Records contained in a dataset:
# # # # #

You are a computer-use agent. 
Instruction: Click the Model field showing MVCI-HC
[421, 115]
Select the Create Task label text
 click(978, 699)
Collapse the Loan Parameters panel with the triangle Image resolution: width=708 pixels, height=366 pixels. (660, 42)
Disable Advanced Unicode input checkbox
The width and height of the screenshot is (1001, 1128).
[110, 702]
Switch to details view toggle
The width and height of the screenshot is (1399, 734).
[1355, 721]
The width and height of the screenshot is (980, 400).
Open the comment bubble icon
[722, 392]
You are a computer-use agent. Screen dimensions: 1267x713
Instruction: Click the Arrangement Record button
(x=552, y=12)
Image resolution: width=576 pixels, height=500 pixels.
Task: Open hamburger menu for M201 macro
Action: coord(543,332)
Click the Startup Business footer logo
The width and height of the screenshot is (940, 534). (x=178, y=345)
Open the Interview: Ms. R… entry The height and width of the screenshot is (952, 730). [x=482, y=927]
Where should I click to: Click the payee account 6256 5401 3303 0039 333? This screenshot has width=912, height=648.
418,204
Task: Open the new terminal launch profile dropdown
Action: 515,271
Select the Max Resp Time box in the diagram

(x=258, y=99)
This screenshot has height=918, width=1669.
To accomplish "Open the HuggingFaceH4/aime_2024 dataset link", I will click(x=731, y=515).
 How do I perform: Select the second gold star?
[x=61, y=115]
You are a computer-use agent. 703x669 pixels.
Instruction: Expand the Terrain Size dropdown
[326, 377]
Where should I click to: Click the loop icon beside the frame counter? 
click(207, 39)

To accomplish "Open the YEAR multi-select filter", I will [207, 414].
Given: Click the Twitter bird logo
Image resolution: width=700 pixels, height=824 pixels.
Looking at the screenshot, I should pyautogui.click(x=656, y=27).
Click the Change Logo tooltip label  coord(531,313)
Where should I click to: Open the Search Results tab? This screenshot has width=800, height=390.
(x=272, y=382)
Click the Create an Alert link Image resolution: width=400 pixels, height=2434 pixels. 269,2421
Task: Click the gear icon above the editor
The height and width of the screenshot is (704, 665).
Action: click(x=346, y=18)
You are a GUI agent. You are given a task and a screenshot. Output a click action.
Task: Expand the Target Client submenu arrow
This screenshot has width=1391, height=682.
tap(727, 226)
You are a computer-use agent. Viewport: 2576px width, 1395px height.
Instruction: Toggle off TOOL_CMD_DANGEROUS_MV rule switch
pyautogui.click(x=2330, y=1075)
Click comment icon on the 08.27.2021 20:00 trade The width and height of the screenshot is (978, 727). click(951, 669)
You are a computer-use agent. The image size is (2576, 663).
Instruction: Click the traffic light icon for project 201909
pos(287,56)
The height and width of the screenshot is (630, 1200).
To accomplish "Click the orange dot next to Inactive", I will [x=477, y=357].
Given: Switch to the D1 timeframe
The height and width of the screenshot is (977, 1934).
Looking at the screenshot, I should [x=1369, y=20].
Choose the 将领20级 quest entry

# # # # #

## WHAT NEEDS TO BE DONE
Starting with the first line of the data above, copy each line exactly until you reach the line with "Open the Interview: Ms."; include that line as well.

## WRITTEN ANSWER
You are a computer-use agent. 
Instruction: Click the Model field showing MVCI-HC
[421, 115]
Select the Create Task label text
 click(978, 699)
Collapse the Loan Parameters panel with the triangle Image resolution: width=708 pixels, height=366 pixels. (660, 42)
Disable Advanced Unicode input checkbox
The width and height of the screenshot is (1001, 1128).
[110, 702]
Switch to details view toggle
The width and height of the screenshot is (1399, 734).
[1355, 721]
The width and height of the screenshot is (980, 400).
Open the comment bubble icon
[722, 392]
You are a computer-use agent. Screen dimensions: 1267x713
Instruction: Click the Arrangement Record button
(x=552, y=12)
Image resolution: width=576 pixels, height=500 pixels.
Task: Open hamburger menu for M201 macro
Action: coord(543,332)
Click the Startup Business footer logo
The width and height of the screenshot is (940, 534). (x=178, y=345)
Open the Interview: Ms. R… entry The height and width of the screenshot is (952, 730). [x=482, y=927]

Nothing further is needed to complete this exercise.